Sophomore Gaby Pierce woke up one morning, and when she checked her phone, she was surprised to see that the guy she was dating had unfriended her on social media.
When she got to school, still confused about what had happened, she asked his friends about what was going on. One of his friends told her that it was over between them.
“After about a month of dating, he started to leave me on read [he read her messages] without responding to my text, even though he kept talking about how he wanted to make our relationship official,” Pierce said. “Soon after he said that, he unfollowed me on Snapchat and Instagram, and his friend had to tell me that it was over between us. To this day, I haven’t talked to him, and it has been about a year since he ghosted me.”
Ghosting is when one person in a relationship stops communicating with the other without an explanation, often leaving the other person confused and hurt.
When Pierce was ghosted, she was left wondering what had happened with her boyfriend. A year later, she still doesn’t know why he did it.
Pierce said, “I lost my best friend in a matter of seconds, and I am honestly still confused about it.”
Pierce is not the only one who has been ghosted before; many others have been affected by ghosting. According to a Plenty Of Fish survey, 80 percent of those surveyed have been ghosted.
Oftentimes, people who ghost others think that what they are doing is better than hurting the person’s feelings by being upfront with them. However, many people who have been ghosted would have rather heard the truth about how the other person felt.
Angelina Johnson* said, “If he wasn’t into me, it would have been so much better to know [than] to be ghosted.”
According to Huffington Post, many people who ghost believe that the person getting ghosted will “get the hint” that they aren’t interested and that they should move on. Others know that what they are doing isn’t an ideal way to end the relationship but don’t know how to communicate with the other person.
“I feel bad because I know they don’t deserve to be ghosted, but I also don’t know how to deal with ending relationships,” said Reign Miller, a person who has ghosted someone.
According to a survey on Elle, almost 50 percent of men and women have experienced ghosting, and about an equal percentage of them have ghosted others themselves.
According to Psychology Today, one reason for ghosting is that many relationships occur online first and then in person. Social media lowers the connection to someone and gives the person who ghosts fewer consequences; they do not have to worry about running into the other person.
Ghosting can make some people feel disrespected and mislead, which can affect future relationships by causing distrust.
Johnson* said, “I felt like I was lied to or led on by him after he ghosted me.”
According to Patrick Wanis, a celebrity life coach, the reason ghosting can have a negative impact is because it activates the same pain pathways as physical pain. This means that ghosting can contribute to someone having psychological distress.
People who have been ghosted often don’t know how to react. The emotions of a ghostee can become overcomplicated and overwhelming.

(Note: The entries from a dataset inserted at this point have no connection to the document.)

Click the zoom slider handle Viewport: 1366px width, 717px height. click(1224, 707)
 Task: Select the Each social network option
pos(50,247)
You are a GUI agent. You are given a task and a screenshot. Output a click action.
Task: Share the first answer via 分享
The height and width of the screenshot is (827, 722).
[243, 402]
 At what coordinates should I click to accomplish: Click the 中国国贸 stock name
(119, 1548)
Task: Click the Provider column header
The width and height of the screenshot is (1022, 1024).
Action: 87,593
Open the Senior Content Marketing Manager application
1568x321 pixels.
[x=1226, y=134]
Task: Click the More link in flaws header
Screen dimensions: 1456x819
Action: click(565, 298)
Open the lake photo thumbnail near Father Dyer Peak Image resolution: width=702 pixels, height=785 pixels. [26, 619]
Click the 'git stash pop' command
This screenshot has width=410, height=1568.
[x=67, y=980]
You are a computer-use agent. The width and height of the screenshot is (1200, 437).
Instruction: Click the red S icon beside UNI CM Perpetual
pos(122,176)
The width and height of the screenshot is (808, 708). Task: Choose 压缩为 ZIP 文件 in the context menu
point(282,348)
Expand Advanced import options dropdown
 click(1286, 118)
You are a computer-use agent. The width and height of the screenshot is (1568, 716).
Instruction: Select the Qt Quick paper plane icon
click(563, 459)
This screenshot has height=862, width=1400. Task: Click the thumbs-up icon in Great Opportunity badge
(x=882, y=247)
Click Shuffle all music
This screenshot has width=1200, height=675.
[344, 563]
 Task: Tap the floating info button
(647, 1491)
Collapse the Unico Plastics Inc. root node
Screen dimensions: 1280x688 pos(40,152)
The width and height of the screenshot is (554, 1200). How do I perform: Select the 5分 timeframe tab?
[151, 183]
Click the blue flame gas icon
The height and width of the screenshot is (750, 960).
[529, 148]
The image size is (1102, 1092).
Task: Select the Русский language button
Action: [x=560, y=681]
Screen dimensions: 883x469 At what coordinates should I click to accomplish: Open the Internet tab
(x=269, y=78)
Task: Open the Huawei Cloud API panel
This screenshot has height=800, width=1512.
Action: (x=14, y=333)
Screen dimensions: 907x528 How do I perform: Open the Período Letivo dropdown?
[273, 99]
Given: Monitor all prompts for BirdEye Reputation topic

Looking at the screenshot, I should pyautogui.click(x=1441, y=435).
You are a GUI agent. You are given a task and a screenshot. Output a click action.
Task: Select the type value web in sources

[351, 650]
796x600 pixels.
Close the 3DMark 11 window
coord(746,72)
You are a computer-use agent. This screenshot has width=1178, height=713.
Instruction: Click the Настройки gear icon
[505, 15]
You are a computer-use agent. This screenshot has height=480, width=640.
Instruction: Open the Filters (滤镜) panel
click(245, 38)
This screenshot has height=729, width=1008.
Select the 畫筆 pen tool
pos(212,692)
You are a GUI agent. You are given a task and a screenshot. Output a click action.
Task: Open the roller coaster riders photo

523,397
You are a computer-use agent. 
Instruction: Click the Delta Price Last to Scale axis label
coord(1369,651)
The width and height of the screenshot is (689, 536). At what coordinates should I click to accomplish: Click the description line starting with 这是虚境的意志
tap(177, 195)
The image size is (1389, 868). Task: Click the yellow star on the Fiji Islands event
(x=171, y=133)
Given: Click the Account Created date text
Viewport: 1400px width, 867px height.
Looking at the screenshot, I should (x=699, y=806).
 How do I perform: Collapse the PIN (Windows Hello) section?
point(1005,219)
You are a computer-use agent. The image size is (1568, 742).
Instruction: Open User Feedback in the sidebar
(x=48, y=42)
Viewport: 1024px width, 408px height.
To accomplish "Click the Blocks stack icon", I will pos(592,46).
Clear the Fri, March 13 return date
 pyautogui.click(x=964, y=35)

According to Elite Daily, after being ghosted, the ghostee can begin to question themselves instead of the relationship they were in. This can cause a person’s self-esteem to drop and make them feel a lack of social belonging.
“People who have been ghosted are really left in the dark about why the other person decided not to communicate with them. They don’t know if that person is busy or hurt. It leaves them very confused on what the reason for ghosting was, and they begin to question themselves,” said Kristin Vernon, a guidance counselor at Carlmont.
According to Psychology Today, many mental health professionals view ghosting as a form of emotional cruelty because it renders the ghostee powerless and unable to ask questions about why the relationship didn’t work out.
Many people who have been ghosted blame themselves for the relationship ending, but according to Huffington Post, ghosters have a fear of conflict; they want to avoid confrontation and difficult conversations.
Max Hariri-Turner, a sophomore, said, “Ghosting is really strange and annoying because it means that you care enough about a person to ‘try’ not to hurt their feelings, but you don’t care enough about them to let them know the truth.”
*This name has been changed for confidentiality reasons.